╭──

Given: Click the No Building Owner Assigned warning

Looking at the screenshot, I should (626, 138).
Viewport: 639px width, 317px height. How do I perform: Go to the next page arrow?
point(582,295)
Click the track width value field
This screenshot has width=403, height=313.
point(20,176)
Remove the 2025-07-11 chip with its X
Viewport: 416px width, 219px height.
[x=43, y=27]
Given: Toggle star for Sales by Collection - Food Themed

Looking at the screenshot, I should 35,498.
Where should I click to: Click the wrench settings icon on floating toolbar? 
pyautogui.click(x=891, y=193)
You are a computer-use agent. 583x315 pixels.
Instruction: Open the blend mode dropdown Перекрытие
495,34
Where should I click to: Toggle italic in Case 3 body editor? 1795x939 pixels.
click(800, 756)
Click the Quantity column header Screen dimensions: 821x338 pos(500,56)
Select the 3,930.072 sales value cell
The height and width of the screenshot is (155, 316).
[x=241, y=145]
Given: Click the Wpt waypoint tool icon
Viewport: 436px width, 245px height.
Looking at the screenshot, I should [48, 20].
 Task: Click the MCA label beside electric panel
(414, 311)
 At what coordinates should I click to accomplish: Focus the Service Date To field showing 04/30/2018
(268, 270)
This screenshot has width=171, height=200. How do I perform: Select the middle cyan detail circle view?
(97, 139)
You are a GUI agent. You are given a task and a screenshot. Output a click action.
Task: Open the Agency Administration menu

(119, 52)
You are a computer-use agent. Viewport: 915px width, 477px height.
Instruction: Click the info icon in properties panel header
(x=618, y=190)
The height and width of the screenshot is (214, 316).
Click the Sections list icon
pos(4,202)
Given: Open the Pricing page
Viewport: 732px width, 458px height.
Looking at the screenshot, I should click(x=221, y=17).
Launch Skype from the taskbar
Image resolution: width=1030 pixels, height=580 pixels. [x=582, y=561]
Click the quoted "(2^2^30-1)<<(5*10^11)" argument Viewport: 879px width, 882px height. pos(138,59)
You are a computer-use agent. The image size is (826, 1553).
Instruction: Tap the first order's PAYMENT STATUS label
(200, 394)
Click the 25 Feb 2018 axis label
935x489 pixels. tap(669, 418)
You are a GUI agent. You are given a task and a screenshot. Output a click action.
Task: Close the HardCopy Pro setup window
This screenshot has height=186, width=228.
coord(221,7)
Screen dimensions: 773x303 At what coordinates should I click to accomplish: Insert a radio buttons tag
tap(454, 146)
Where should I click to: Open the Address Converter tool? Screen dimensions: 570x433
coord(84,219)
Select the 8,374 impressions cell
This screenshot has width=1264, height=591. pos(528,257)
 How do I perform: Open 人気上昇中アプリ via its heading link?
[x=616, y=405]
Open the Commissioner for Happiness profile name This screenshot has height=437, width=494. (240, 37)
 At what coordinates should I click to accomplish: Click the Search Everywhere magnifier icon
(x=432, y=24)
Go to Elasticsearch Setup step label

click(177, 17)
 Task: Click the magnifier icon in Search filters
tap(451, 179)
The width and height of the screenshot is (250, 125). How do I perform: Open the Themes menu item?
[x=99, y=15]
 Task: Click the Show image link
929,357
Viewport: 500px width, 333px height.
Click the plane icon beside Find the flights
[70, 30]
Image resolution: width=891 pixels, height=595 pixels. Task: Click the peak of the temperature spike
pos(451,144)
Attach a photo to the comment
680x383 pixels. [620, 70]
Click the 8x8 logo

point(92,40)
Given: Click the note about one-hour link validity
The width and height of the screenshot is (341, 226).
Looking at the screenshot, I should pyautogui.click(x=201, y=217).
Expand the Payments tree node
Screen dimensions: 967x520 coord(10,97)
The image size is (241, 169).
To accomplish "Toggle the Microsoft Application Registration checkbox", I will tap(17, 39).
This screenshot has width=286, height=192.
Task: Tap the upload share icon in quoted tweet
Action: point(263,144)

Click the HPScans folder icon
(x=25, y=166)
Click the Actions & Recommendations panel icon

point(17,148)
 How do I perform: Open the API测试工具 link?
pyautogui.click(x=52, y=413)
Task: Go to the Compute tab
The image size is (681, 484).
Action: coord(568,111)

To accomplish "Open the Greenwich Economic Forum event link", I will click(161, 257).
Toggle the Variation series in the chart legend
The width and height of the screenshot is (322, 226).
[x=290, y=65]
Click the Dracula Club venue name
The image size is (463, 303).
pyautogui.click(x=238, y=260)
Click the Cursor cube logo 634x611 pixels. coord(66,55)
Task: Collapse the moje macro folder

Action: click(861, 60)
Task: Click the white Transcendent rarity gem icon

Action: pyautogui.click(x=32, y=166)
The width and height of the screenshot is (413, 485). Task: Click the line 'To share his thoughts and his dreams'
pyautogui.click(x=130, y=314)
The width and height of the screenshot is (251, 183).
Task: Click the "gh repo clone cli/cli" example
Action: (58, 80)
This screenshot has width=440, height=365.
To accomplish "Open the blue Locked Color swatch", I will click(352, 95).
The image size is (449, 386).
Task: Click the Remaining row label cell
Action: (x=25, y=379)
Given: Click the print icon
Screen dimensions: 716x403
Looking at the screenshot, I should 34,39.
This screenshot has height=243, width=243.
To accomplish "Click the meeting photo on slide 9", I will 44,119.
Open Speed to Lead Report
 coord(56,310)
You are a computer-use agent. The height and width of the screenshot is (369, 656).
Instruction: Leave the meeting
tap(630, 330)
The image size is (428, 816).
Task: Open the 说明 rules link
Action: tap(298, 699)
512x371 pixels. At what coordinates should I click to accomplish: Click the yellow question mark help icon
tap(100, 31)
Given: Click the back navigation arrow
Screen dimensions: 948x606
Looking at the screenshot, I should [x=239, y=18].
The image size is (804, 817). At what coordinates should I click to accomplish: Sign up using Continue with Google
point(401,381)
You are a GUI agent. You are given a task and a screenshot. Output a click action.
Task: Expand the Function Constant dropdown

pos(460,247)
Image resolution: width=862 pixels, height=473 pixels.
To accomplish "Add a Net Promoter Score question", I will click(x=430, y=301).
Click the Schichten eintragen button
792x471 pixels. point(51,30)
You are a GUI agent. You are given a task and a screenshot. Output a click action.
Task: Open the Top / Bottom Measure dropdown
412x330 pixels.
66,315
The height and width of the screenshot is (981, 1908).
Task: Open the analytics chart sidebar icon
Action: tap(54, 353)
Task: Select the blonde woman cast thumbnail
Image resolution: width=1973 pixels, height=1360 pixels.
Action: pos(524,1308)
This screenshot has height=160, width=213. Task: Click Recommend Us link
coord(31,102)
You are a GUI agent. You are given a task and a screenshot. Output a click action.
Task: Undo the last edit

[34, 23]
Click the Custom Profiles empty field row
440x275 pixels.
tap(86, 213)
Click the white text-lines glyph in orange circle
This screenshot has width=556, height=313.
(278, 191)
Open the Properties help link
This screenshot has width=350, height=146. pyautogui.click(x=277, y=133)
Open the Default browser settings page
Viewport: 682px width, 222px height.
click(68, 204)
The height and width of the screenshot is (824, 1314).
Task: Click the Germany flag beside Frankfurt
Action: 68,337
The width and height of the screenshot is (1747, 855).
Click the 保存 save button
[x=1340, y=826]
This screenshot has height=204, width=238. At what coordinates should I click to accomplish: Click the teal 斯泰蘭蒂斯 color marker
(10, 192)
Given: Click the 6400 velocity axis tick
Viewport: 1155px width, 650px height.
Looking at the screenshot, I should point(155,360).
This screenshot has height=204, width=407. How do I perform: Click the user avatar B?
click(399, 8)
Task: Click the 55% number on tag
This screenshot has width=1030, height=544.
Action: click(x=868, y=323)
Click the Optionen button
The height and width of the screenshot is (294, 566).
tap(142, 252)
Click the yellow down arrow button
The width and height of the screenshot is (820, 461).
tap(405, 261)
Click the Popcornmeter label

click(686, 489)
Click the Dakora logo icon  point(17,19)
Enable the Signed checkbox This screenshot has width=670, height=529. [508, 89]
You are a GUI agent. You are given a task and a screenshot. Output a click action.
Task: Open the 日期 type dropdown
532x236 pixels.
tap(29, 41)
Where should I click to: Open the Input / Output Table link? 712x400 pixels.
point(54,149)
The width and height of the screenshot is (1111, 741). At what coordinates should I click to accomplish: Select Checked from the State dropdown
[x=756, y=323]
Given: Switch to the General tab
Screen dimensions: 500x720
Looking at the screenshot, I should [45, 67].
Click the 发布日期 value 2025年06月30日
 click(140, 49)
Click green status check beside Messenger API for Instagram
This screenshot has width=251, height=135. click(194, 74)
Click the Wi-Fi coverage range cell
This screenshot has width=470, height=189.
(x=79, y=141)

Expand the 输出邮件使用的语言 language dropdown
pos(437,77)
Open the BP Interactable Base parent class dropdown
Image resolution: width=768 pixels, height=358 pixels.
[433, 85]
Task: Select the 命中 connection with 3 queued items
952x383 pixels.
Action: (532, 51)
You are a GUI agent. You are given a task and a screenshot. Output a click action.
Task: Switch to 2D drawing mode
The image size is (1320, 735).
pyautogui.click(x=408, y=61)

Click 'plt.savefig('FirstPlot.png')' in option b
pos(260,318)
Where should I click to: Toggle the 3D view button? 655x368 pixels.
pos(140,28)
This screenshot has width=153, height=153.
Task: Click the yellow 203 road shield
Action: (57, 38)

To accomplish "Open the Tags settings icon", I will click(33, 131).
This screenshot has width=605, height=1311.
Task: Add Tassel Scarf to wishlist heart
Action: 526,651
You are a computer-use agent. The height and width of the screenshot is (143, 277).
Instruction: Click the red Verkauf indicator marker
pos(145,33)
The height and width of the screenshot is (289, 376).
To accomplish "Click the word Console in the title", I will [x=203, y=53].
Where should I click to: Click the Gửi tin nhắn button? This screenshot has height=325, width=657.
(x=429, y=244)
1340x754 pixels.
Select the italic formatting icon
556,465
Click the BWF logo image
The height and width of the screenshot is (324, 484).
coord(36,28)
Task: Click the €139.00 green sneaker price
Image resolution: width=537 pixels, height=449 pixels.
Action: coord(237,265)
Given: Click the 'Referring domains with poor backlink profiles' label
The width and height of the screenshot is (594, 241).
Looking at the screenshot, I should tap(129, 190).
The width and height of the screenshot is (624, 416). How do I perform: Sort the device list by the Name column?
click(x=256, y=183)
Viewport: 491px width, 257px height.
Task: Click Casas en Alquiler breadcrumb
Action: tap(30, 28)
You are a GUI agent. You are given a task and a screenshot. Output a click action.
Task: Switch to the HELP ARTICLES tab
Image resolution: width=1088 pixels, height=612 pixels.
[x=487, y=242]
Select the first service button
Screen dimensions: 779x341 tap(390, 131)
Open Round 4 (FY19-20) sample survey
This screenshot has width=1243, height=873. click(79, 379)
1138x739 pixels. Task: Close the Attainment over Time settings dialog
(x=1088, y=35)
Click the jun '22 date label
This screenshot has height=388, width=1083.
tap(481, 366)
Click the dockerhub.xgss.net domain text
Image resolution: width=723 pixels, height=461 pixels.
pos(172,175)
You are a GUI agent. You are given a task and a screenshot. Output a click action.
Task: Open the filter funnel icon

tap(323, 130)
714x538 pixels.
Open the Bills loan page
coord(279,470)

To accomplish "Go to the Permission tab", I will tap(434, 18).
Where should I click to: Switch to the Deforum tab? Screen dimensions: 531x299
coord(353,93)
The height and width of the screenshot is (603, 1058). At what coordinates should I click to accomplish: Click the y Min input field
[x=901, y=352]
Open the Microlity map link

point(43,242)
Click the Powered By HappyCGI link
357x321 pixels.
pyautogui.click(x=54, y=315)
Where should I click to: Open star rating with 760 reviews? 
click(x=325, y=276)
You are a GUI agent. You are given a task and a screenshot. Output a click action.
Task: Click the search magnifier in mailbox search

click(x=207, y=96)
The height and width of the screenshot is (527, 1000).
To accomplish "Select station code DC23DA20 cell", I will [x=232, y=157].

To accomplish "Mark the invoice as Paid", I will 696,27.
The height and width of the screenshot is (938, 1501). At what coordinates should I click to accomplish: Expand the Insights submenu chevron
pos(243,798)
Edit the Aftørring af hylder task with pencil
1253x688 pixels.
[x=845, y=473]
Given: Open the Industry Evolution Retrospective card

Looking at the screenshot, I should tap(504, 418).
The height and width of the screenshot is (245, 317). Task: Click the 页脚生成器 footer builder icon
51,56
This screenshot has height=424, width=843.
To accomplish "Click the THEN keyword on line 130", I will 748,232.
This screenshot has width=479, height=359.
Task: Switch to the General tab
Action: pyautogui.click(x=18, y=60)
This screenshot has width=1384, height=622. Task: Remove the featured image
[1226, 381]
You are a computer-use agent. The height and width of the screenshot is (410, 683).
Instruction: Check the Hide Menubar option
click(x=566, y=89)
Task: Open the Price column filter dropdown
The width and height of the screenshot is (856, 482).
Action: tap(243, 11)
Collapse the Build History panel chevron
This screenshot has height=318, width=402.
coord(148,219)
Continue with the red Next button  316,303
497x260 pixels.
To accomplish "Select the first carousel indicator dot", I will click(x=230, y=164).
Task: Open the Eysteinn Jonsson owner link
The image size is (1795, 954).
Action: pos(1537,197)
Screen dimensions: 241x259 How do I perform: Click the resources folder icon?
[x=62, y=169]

╰──

TASK OBJECTIVE
Exactly repeat the lines running from the top of the listing to the line bearing "Select the 3,930.072 sales value cell", both of those lines included, and only them.

RESULT OF THIS TASK
Given: Click the No Building Owner Assigned warning

Looking at the screenshot, I should (626, 138).
Viewport: 639px width, 317px height. How do I perform: Go to the next page arrow?
point(582,295)
Click the track width value field
This screenshot has width=403, height=313.
point(20,176)
Remove the 2025-07-11 chip with its X
Viewport: 416px width, 219px height.
[x=43, y=27]
Given: Toggle star for Sales by Collection - Food Themed

Looking at the screenshot, I should 35,498.
Where should I click to: Click the wrench settings icon on floating toolbar? 
pyautogui.click(x=891, y=193)
You are a computer-use agent. 583x315 pixels.
Instruction: Open the blend mode dropdown Перекрытие
495,34
Where should I click to: Toggle italic in Case 3 body editor? 1795x939 pixels.
click(800, 756)
Click the Quantity column header Screen dimensions: 821x338 pos(500,56)
Select the 3,930.072 sales value cell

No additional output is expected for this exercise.